Ces types arméniens résultent du mélange de plusieurs formations originairement distinctes et de réfections analogiques étendues.

a) Type en -e- –ե–.
α) Présent sans nasale.

75. — Les trois présents suivants remontent à d’anciens thèmes radicaux du type thématique, ce qui se reconnaît à leur aoriste primaire (sans ç ց), qui continue un ancien imparfait :

berem բերեմ « je porte », aor. beri բերի, cf. skr. bhárāmi, gr. φέρω (pherō)), lat. ferō, irl. berim, got. baira, v. sl. berõ « je prends » ;

acem ածեմ « je conduis », aor. aci ածի, cf. skr. ájāmi, gr. ἄγω (agô), lat. agō « je conduis », v. isl. aka « conduire » ;

hanem հանեմ « je tire », aor. hani հանի, cf. peut-être skr. sanóti « il gagne », optat., sánema « gagnons », participe sánant-.

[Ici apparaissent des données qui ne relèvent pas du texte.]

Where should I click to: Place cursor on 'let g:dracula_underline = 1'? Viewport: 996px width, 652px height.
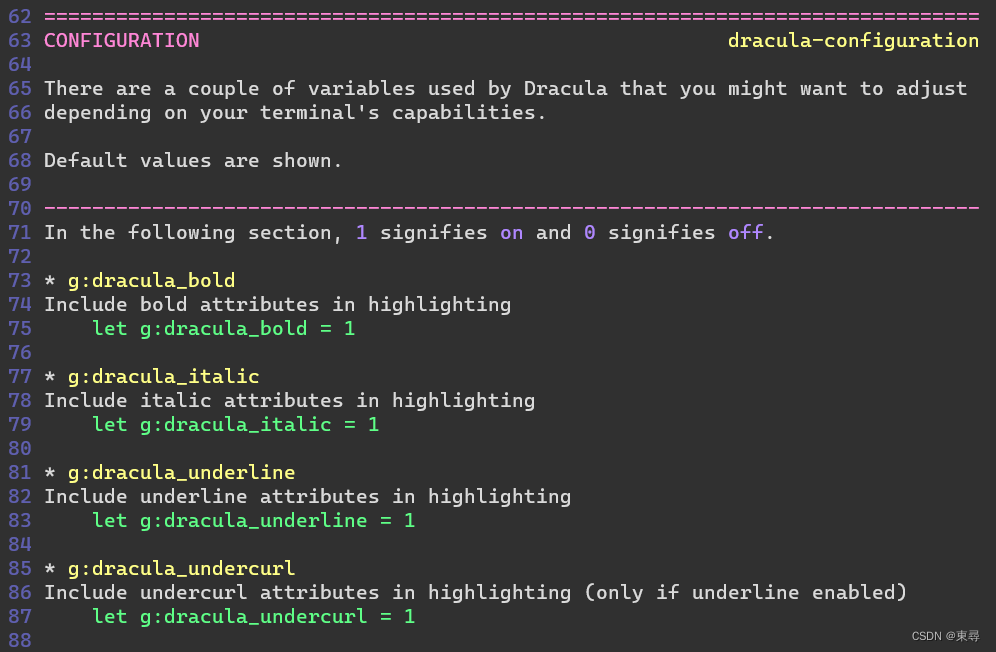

Les autres présents sont secondaires, en général dénominatifs ; -e- –ե– y répond alors non à i.-e. e comme dans bere- բերե– gr. φέρε (phere), mais à *-e-ye-, skr. -ayá-, gr. -ε(y)ε- (type φιλέω (phileô)) ; il a pu y avoir mélange avec le type des causatifs et itératifs en *-eye- (skr. -'aya-), et gorcem գործեմ « je travaille, je fais, j’agis » (aor. gorceçi գործեցի) peut être considéré à la fois comme dérivé de gorc գործ « œuvre » et comme représentant un i.-e. *worg'-eye-, de même que le grec φορέω (phoreô) peut être dénominatif de φόρος (phoros) ou issu de i.-e. *bhoreye- (itératif) ; on s’explique ainsi que le type arménien en -e- –ե– fournisse les dénominatifs transitifs exprimant une action, comme əntrem ընտրեմ « je choisis » (aor. əntreci ընտրեցի) de əntir ընտիր « choisi », et non des dénominatifs exprimant un état ou l’entrée dans un état, comme lat. seneō « je deviens vieux ». Les dénominatifs en -e- –ե– qui ont cette signification sont tirés de thèmes quelconques et non plus seulement des thèmes en -o- (anciens thèmes en *-e-|-o-).